**WHAT THE EXERCISE ASKS**: Convert the data below into a numbered list, starting at the first line and ending at the line containing "pyautogui.click(x=621, y=448)". Include both ends and leave out any blank lines.

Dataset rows
------------------------------------

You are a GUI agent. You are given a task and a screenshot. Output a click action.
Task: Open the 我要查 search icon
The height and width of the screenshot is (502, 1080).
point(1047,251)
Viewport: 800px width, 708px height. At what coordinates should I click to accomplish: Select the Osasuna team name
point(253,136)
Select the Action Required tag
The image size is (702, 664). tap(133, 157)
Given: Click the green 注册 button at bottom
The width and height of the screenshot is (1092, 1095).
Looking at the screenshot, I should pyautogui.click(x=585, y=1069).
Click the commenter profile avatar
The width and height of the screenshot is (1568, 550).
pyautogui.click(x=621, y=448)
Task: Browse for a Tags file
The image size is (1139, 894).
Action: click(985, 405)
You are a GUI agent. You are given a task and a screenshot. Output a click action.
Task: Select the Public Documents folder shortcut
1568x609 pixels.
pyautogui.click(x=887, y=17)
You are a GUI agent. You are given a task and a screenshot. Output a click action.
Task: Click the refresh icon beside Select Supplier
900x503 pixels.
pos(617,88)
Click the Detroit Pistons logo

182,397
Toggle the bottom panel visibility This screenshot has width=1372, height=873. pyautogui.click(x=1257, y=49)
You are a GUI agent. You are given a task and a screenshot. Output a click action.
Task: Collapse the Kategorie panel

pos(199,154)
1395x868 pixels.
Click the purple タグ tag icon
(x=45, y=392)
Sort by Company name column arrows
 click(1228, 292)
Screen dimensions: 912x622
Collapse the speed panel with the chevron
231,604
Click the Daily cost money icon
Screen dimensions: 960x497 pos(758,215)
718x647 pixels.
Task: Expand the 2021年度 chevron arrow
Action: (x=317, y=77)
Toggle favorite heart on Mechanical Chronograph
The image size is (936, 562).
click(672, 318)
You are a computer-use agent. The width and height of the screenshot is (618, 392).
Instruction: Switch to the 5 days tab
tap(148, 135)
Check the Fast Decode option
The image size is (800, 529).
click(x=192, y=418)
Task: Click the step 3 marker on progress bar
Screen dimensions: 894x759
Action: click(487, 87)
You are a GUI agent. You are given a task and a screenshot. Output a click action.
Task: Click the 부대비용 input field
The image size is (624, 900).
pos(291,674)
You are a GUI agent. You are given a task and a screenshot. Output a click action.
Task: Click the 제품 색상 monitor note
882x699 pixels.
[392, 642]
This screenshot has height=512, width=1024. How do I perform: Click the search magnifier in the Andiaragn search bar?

------------------------------------

**REPLY**:
1. You are a GUI agent. You are given a task and a screenshot. Output a click action.
2. Task: Open the 我要查 search icon
3. The height and width of the screenshot is (502, 1080).
4. point(1047,251)
5. Viewport: 800px width, 708px height. At what coordinates should I click to accomplish: Select the Osasuna team name
6. point(253,136)
7. Select the Action Required tag
8. The image size is (702, 664). tap(133, 157)
9. Given: Click the green 注册 button at bottom
10. The width and height of the screenshot is (1092, 1095).
11. Looking at the screenshot, I should pyautogui.click(x=585, y=1069).
12. Click the commenter profile avatar
13. The width and height of the screenshot is (1568, 550).
14. pyautogui.click(x=621, y=448)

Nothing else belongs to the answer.